Instructions for the task:
Update the material from the line that contains "Select the Transitions" through the line that contains "Action: coord(161,35)". Reproduce only those lines, with "Security" replaced by "Privacy" and everything else unchanged.

* Start Input records *

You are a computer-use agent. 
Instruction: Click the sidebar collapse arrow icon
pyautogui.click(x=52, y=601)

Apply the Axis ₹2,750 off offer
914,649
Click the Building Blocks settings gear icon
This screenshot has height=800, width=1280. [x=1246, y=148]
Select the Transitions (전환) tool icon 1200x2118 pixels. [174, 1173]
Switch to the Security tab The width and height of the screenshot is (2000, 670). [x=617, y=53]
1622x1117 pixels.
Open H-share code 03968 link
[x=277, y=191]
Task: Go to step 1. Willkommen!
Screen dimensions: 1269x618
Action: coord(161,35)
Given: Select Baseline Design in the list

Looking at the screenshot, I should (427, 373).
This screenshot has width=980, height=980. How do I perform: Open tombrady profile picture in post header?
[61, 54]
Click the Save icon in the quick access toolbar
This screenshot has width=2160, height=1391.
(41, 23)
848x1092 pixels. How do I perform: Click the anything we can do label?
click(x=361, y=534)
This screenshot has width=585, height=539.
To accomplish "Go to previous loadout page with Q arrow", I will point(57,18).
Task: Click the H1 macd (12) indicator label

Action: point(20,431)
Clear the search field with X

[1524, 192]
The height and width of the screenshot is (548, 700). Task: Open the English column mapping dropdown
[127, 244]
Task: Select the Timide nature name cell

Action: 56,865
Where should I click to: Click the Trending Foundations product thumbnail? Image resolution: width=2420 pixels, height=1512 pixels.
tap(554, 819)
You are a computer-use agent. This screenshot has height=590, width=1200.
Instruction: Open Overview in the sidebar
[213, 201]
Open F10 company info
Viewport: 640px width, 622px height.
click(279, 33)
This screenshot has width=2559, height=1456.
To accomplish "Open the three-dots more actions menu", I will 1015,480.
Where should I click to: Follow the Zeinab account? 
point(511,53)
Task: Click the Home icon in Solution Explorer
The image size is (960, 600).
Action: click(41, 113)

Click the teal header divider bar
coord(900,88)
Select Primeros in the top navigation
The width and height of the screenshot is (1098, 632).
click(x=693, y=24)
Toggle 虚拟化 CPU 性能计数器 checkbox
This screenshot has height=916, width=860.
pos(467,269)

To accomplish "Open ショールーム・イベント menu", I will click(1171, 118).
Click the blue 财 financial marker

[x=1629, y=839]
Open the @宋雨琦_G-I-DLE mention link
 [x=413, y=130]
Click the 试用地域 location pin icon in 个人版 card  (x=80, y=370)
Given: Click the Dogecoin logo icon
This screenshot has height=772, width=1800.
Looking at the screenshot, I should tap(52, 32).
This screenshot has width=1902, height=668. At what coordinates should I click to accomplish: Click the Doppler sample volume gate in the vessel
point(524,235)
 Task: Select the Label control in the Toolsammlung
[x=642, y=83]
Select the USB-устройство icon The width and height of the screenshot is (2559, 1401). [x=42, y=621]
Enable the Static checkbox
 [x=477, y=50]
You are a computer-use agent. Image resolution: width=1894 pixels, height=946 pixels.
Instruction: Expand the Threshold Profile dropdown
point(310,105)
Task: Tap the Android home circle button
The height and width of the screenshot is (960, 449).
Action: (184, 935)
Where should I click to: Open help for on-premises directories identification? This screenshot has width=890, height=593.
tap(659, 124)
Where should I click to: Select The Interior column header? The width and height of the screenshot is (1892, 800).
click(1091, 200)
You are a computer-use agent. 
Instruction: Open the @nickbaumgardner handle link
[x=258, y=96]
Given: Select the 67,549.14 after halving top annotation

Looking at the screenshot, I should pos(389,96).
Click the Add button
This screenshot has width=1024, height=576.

* End Input records *

Answer to this task:
Select the Transitions (전환) tool icon 1200x2118 pixels. [174, 1173]
Switch to the Privacy tab The width and height of the screenshot is (2000, 670). [x=617, y=53]
1622x1117 pixels.
Open H-share code 03968 link
[x=277, y=191]
Task: Go to step 1. Willkommen!
Screen dimensions: 1269x618
Action: coord(161,35)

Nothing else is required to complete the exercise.